(SELECTED EXTRACT)
[Start of section]

Police say the scam is spreading across Facebook and Twitter like wildfire, and when iPhone users test out the Siri command “just for fun,” they’re actually tying up phone lines at emergency call centers.
“Calling emergency services in five seconds,” is what you’ll hear from Siri if you dial 108. And within five seconds, you will be transferred to 911.
“Don’t fall for it as it ties up emergency lines,” said Sergeant Adrian Page with the Lonoke Police Department in Arkansas in a Facebook post that has gone viral with more than 1,100 shares. “It is designed specifically as a panic code.”
The number 108 is actually the emergency services number in India. As CNET reports, Apple wanted to make it easy for people to contact emergency services from anywhere in the world, so telling Siri any country’s emergency number will connect you to the service for where you are. You could ask Siri to call 911 if you’re visiting the U.K., and it would dial 999 for local assistance.
But many people don’t realize that, and the Lonoke Police Department isn’t the only one that’s been experiencing an issue.
“This prank is already spreading among Annapolis teens and has the potential to dangerously tie up 911 phone systems preventing emergency calls from being answered quickly,” the Annapolis Police Department in Maryland said on Tuesday. “Don’t fall for this prank.”
An estimated 240 million calls are made to 911 in the U.S. each year — the majority of which are made from wireless devices, according to the National Emergency Number Association. Placing prank calls to 911 can be considered a crime.
“This prank is problematic because it uses resources that are vital for others trying to receive help in real emergency situations,” the Marshall Police Department in Wisconsin warned last week. “Roughly 240 million calls are made to 911 in the United States each year and placing prank calls can be considered a crime.”
Basically, telling Siri to call 108 is not a joke, and unless you have a genuine emergency, don’t do it, police say.

[End of section]

(SUPPLIED INFORMATION)
[Start of section]

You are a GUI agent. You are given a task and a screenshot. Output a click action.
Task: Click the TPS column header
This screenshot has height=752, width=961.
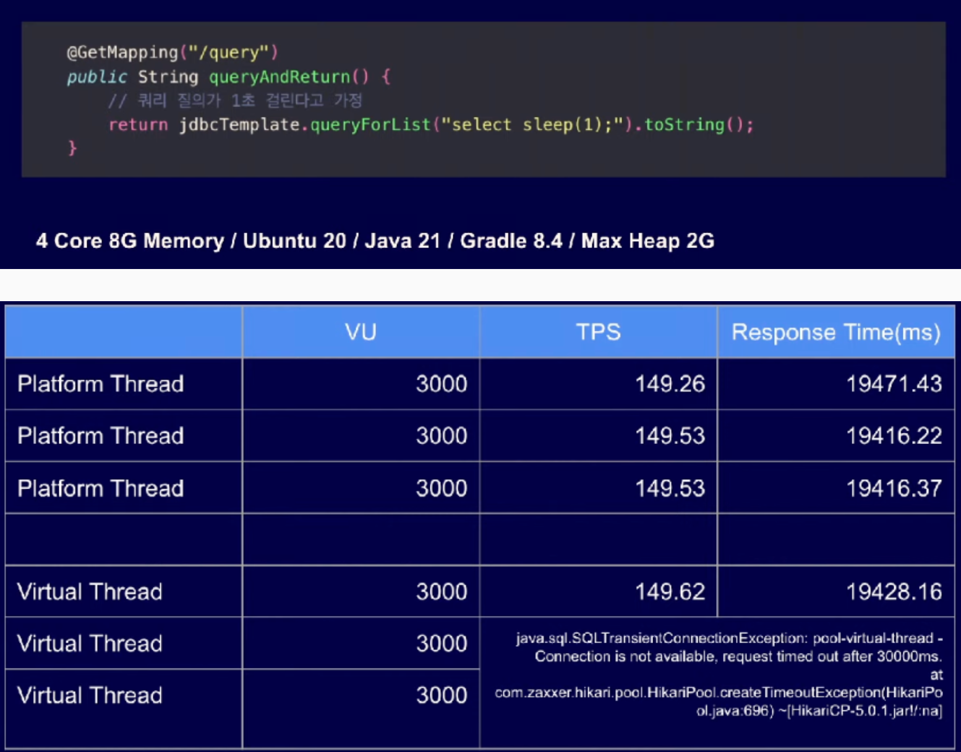(598, 332)
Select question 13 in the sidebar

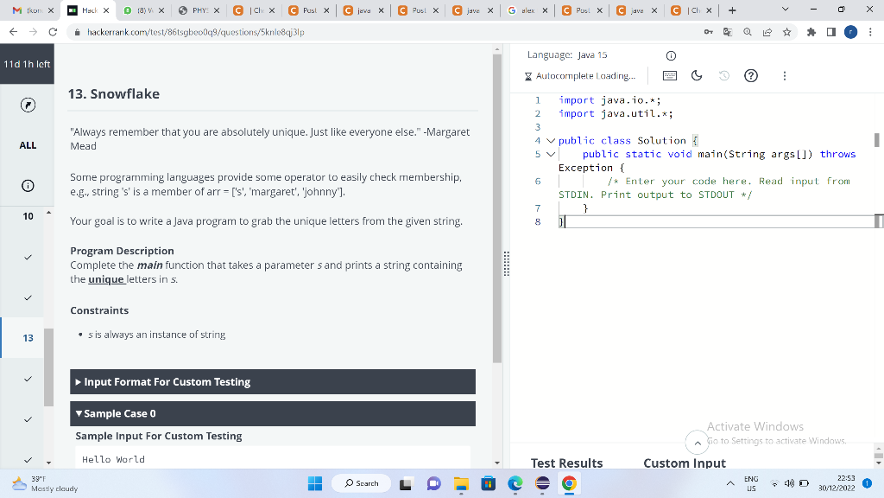(27, 337)

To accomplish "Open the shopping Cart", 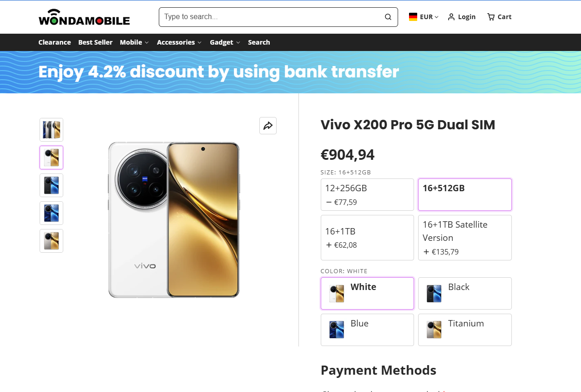I will (499, 17).
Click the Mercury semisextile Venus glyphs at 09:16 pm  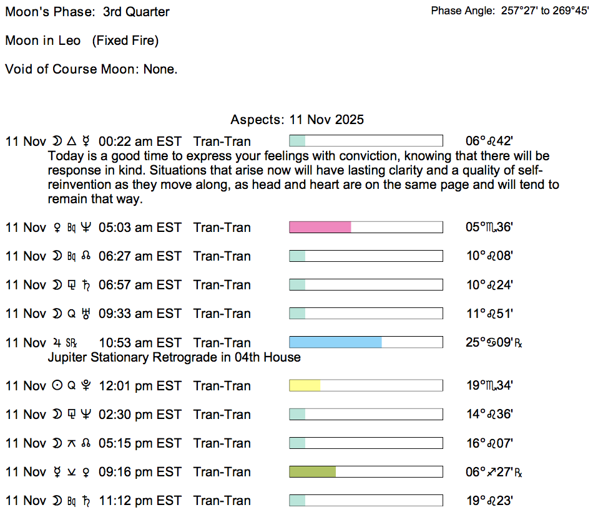pos(72,472)
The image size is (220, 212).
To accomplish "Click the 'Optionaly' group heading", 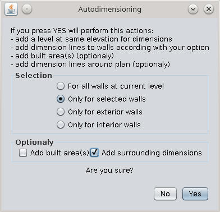I will point(34,142).
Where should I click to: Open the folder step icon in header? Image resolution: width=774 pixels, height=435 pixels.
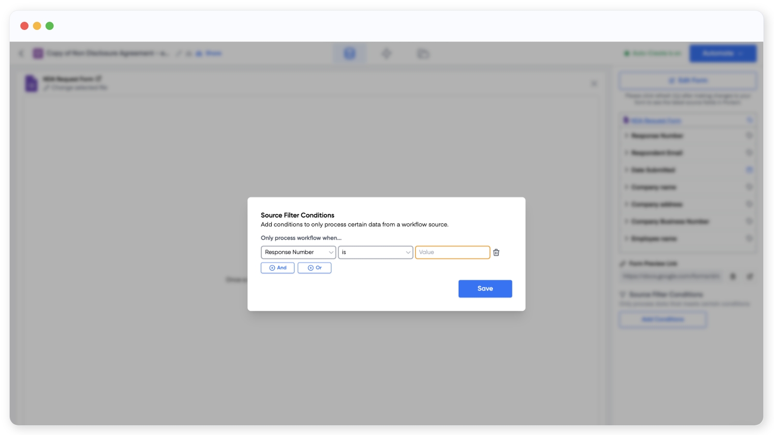tap(423, 53)
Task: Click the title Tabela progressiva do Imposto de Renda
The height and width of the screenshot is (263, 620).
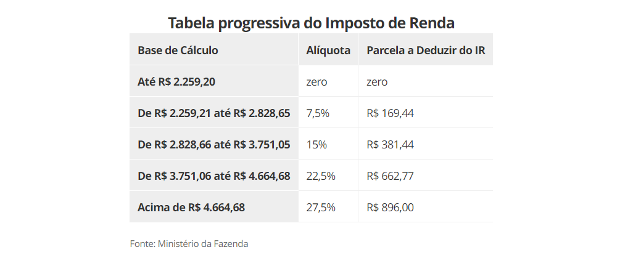Action: coord(311,23)
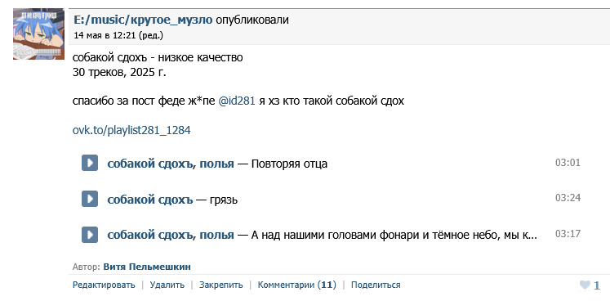This screenshot has width=610, height=301.
Task: Play the track starting "А над нашими головами"
Action: click(x=90, y=235)
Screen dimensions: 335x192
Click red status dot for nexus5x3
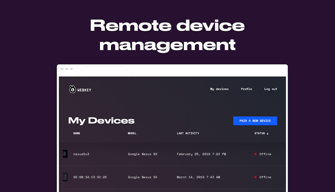click(x=255, y=154)
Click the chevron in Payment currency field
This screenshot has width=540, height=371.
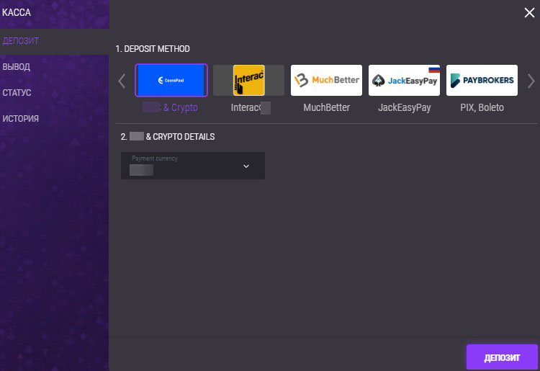pyautogui.click(x=246, y=166)
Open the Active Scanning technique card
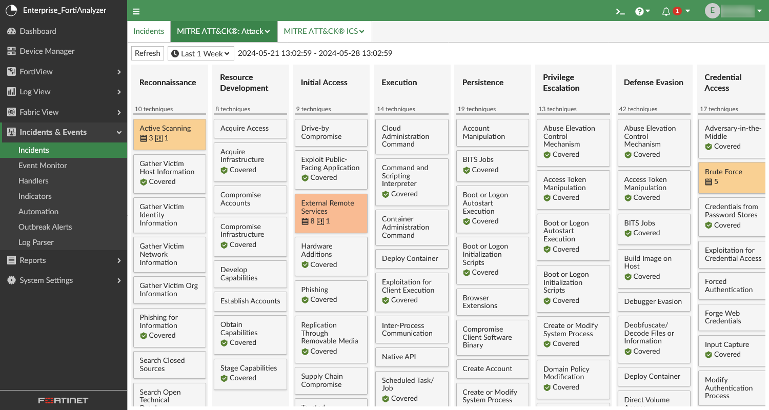 click(169, 134)
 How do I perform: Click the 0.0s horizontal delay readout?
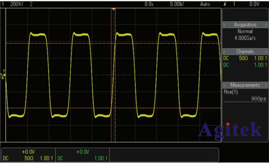149,4
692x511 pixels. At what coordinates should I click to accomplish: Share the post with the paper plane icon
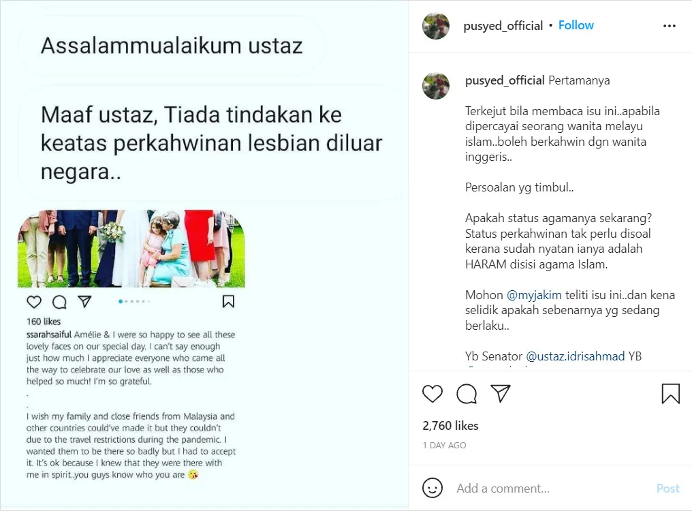(501, 394)

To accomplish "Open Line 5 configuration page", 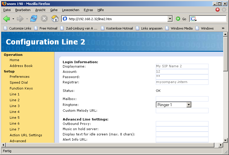I will click(x=15, y=118).
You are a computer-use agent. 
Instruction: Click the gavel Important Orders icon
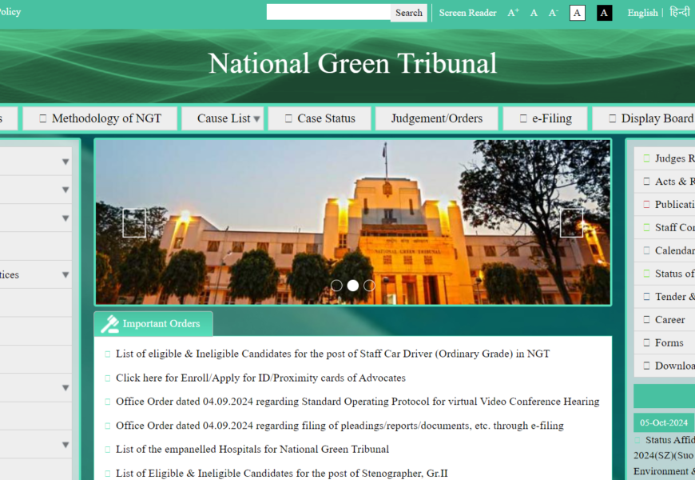point(109,324)
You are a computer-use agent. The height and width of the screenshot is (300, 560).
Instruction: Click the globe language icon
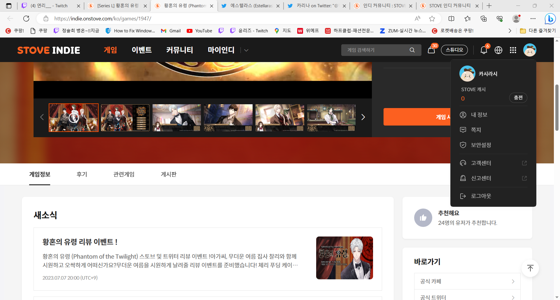(498, 50)
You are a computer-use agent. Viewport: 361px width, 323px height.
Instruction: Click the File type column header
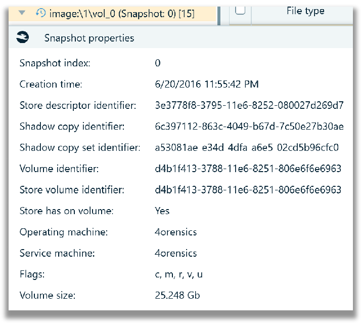click(x=305, y=11)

[End of section]

(INSTRUCTIONS TO FOLLOW) According to the article on the Siri 108 prank, which country uses 108 as its emergency services number? The rows are not needed here.

(SOLUTION TO THIS PROBLEM) India.